- [INFORMATION]
========================================================================
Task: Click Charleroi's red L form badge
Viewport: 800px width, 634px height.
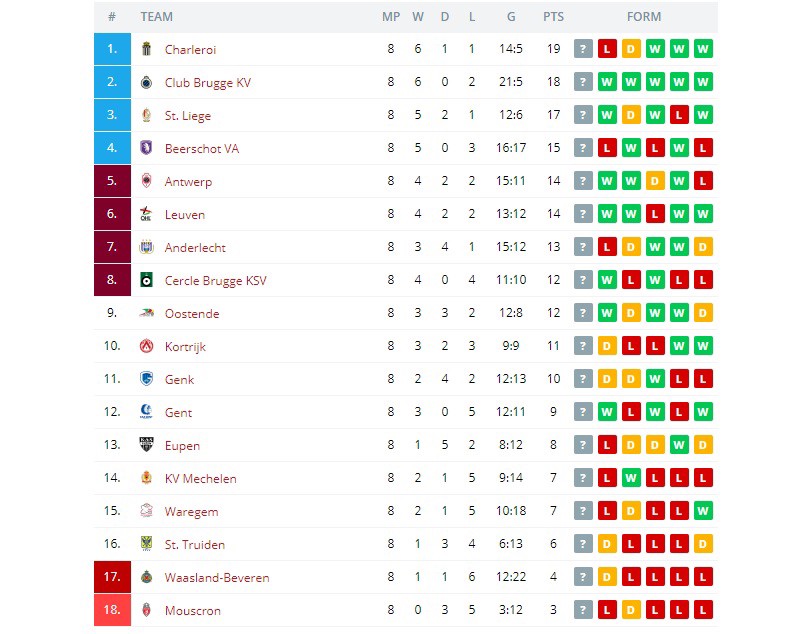Action: 607,49

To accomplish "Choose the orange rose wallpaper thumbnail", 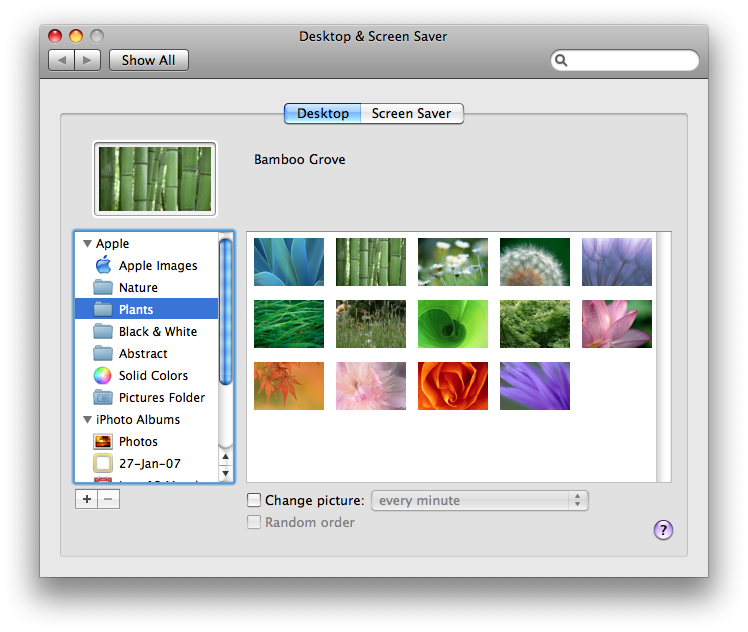I will point(453,386).
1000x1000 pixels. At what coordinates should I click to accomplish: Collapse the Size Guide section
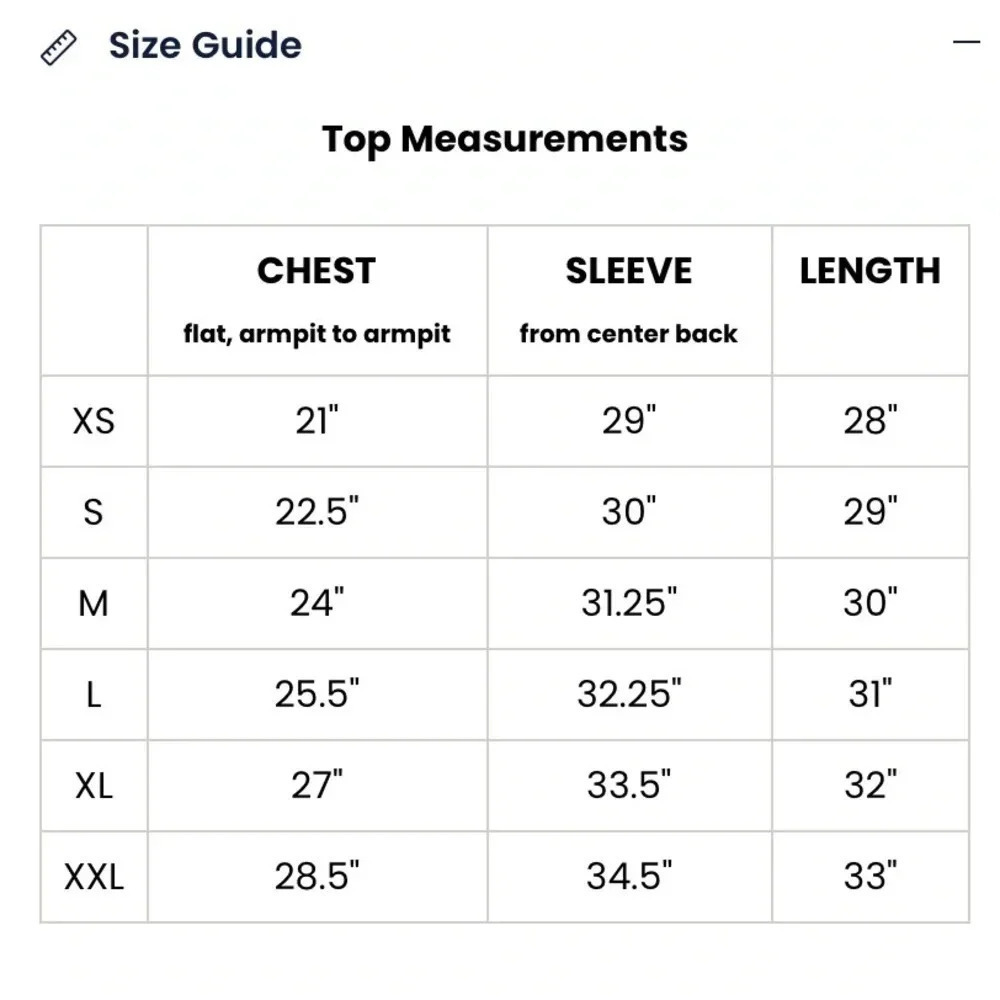pos(966,42)
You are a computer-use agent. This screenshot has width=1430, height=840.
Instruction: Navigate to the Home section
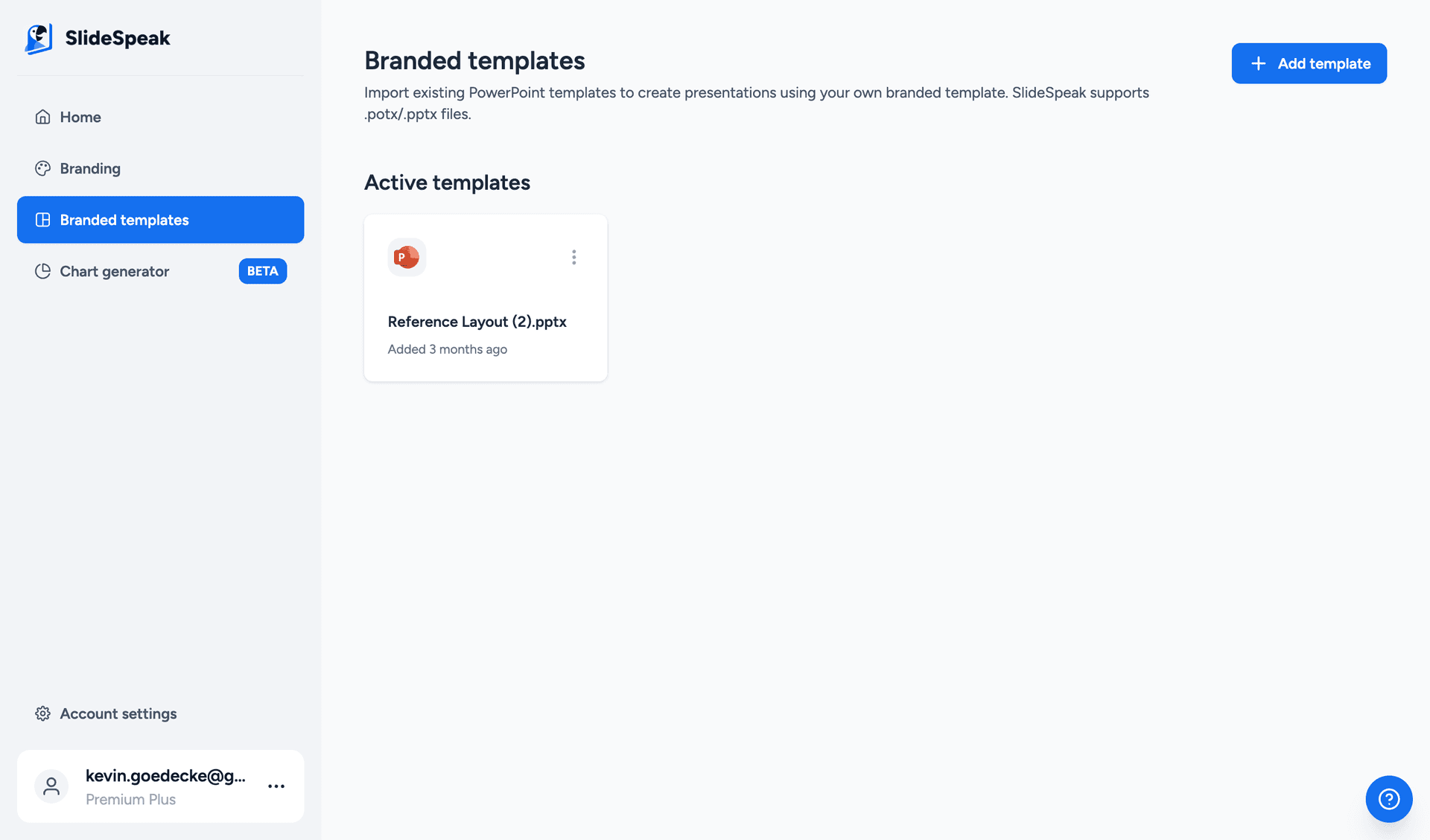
========================================================================
- [INSTRUCTIONS FOR THE TASK] What you print must be exactly the lines from the one containing "You are a computer-use" through the last line of the material, and no pictures.

- [RESPONSE TO THIS TASK]
You are a computer-use agent. This screenshot has width=1430, height=840.
Instruction: Navigate to the Home section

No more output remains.